The effect of AgaA on physiological parameters

The blood obtained from vehicle and AgaA-treated mice right before euthanasia was used to evaluate the levels of Na+, Cl, BUN (blood urea nitrogen), Htc (hematocrit), hemoglobin, pH and glucose. The results of this analysis are summarized in Supplementary Table and indicate lack of significant difference between experimental groups. The same blood samples were used to evaluate the activity of liver enzymes ALT and AST. Our results indicate statistically significantly higher activity of both enzymes in plasma samples obtained from 50 mg/kg AgaA-treated mice (Supplementary Table).

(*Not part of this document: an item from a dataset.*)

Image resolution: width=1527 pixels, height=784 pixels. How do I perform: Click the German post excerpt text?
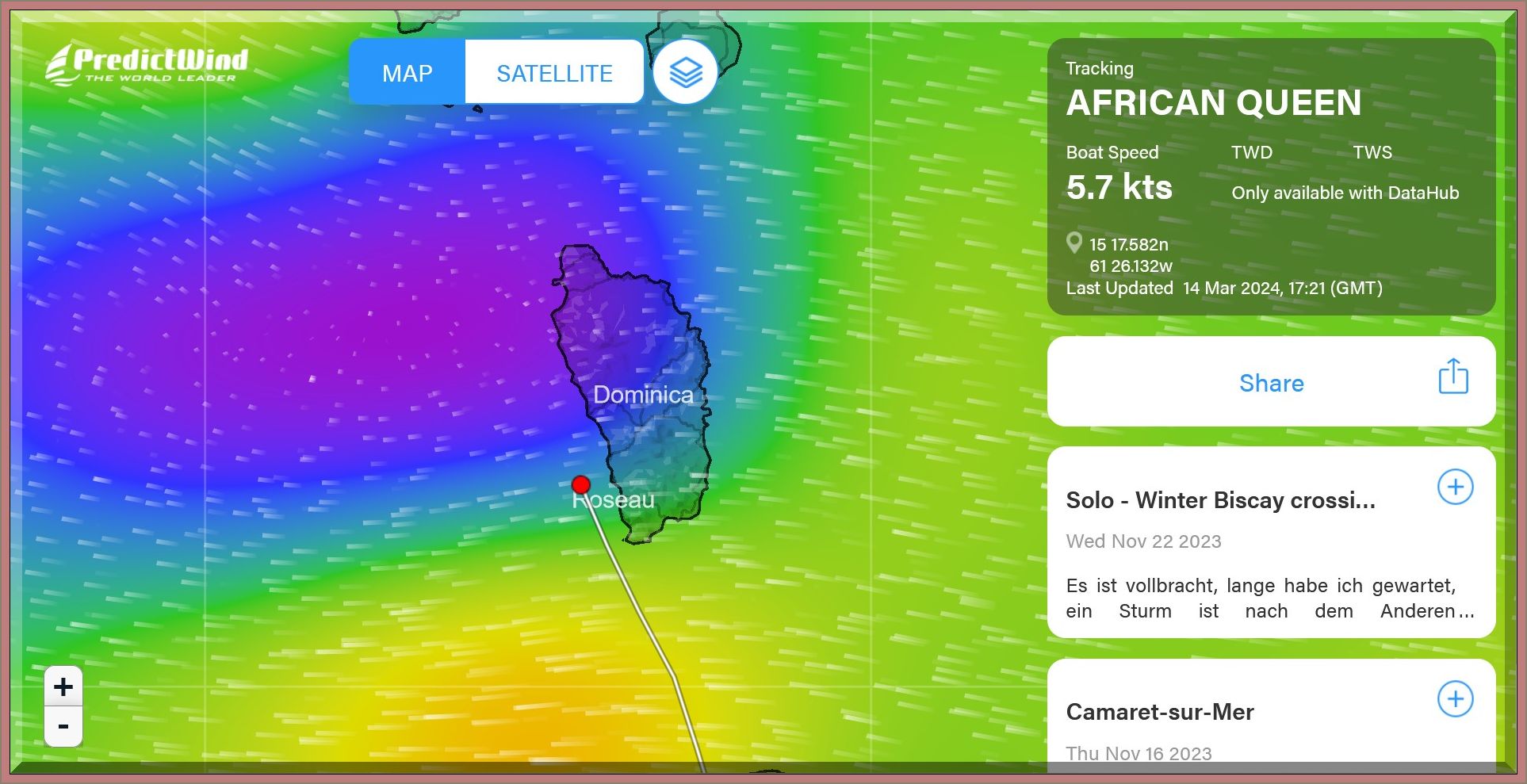(x=1269, y=599)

Overexpression of Nln in primary brain cultures

Applicability of AAV-Nln to transduce catalytically active Nln was first studied in primary brain cells (Fig. 5). Two weeks after transfection, activity of Nln (expressed in fluorescence units/µg protein/min) was statistically significantly greater in cytosolic (245.8 ± 10.7; 98% increase in comparison to intact neurons, p<0.001) and membrane (7.8 ± 0.22; 50% increase in comparison to intact neurons, p<0.001) preparations of AAV-Nln-treated neurons in comparison to that of the AAV-GFP-treated (cytosol, 105.1 ± 5.9; membranes, 5.7 ± 0.15) or intact neurons (cytosol, 123.9 ± 5.1; membranes, 5.2 ± 0.2). In astroglial cells however, activity of Nln was comparable in all 3 groups: AAV-Nln (cytosol, 74.8 ± 1.6; membranes, 10.2 ± 1.1), AAV-GFP (cytosol, 66.0 ± 2.1; membranes, 10.1 ± 1.3), intact (cytosol, 69.7 ± 2.6; membranes, 11.1 ± 1.2).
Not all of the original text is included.